As a conclusion, and at the light of the 2 previous examples, I would like to enumerate the result of my recent experiments with Properties-Driven-Development:
  • First of all is that PDD is TDD, on steroids. In PDD, we also have data and assertions but data are generated and assertions are more general.
  • I don't believe that this replaces traditional TDD in all situations. There are situations where generating even 4 or 5 cases manually is easier and faster. Especially when we consider that making an exact oracle (the savant word for verification of test expectation) is sometimes tedious as in the camelCase function. In that situation developping the cases manually using the == method would have been much faster
  • PDD on the other hand allow the specify very clearly what is the rule. This is something that you would have to infer reading several examples when using TDD
  • On the other hand having several examples also facilitate the understanding of what's going on. "foo_bar" becomes "FooBar" is more easy to catch than "if a letter is preceded by,..."
  • PDD is very good at generating data you wouldn't think of: empty list, negative numbers, a string with underscores only,...
  • A tip: sometimes, it is useful to include in the generated parameters the result returned by the function you want to test. For example, in the second example, my parameters could be: (originalNPV, newNPV, fees, valuation date, pricing parameters). That way, when Scalacheck reports an error, it also reports the actual value you got when showing a counter-example
  • Sometimes the properties you want to check will almost mimic the implementation (as in example 2). I think that this is may be very often the case with business code if written properly or that this may show that your code is missing a key abstraction
  • It really gets some time to get your head wrap around finding properties. And soon you'll start thinking things like: "I know that property A, B and C characterize my function, but are they sufficient?" and you realize that you coming close to Programming == Theorem Proving
As a summary, PDD is not the long awaited Silver Bullet (sorry ;-) ,...) but it is indeed a wonderful tool to have in your toolbox. It will help you test much more thoroughly your programs while seeing them yet another way.

3 comments:

rickynils said...

Hi Eric,

I think you're article is great, and shows the benefits of using a ScalaCheck-like approach when testing your software.

I would like to point out a couple of things that you might find useful when using ScalaCheck.

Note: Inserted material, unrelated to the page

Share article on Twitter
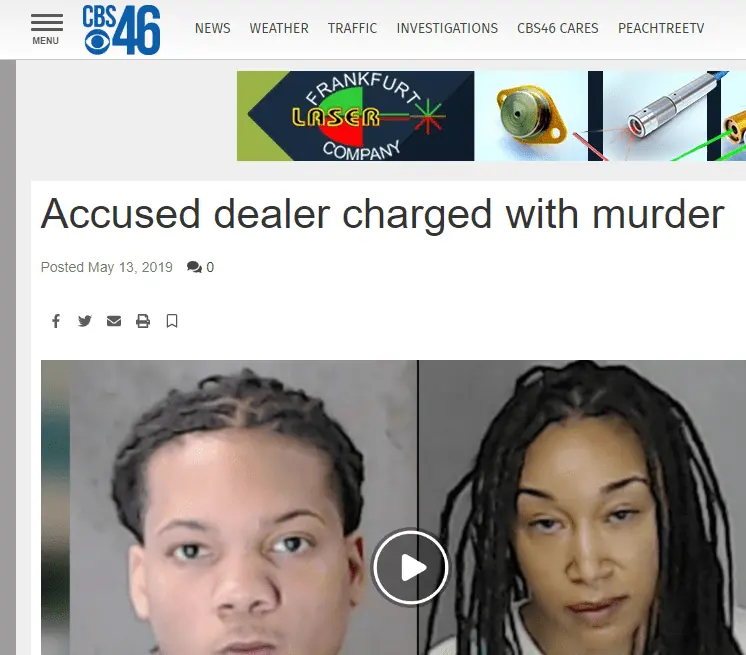 pos(85,321)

* Instead of writing this:

val sumNInvariant = (n: Int) =>
n <= 0 || sumN(n) == n * (n + 1) / 2

... you can write an implication like this:

val sumNInvariant = (n: Int) =>
(n > 0) ==> (sumN(n) == n * (n + 1) / 2)

That way, ScalaCheck will recognize the trivial cases where n <= 0, and not count them as passed tests. Otherwise, ScalaCheck could (theoretically) generate a bunch of all-negative integers and consider the property true without even checking the interesting second part of the OR-expression. Check out the User Guide for more details on the implication operator.


* Instead of defining a new Arbitrary[String] instance for your underscore strings, you could just define a generator like this:

val usStr = for {
length <- choose(0,5)
string <- vectorOf(length,
frequency(
(4, alphaNumChar),
(1, elements('_'))
)
)
} yield List.toString(string)

and then write your property like this:

val isCamelCased = Prop.forAll(usStr)(
(name: String) => {
...
}
)

The Arbitrary instance is really meant to be a 'default' generator for a certain type. I think it makes things clearer to use custom generators and the forAll-method when you need data on a special format like the underscore-srtings. Also, if you need to specify different things about strings you will probably get conflicting implicit definitions.

* A last thing, when defining new Arbitrary instances it is better to use the following way:

implicit val arbString: Arbitrary[String] =
Arbitrary(
for {
length <- choose(1,5)
...
} yield ...
)

That way you will not get into troubles when you want to use the "arbitrary"-method inside your definition. In the next release of ScalaCheck, you will only be able to create Arbitrary instances this way, you will get a compilation error if you try to use "new Arbitrary[String] { ... }". See http://code.google.com/p/scalacheck/issues/detail?id=11 for more info.

Eric said...

Thank you very much Ricky for those tips, I will update my lift to reflect this.

Eric said...

(re-reading my previous comment,..)
my lift what?

my lift tests of course!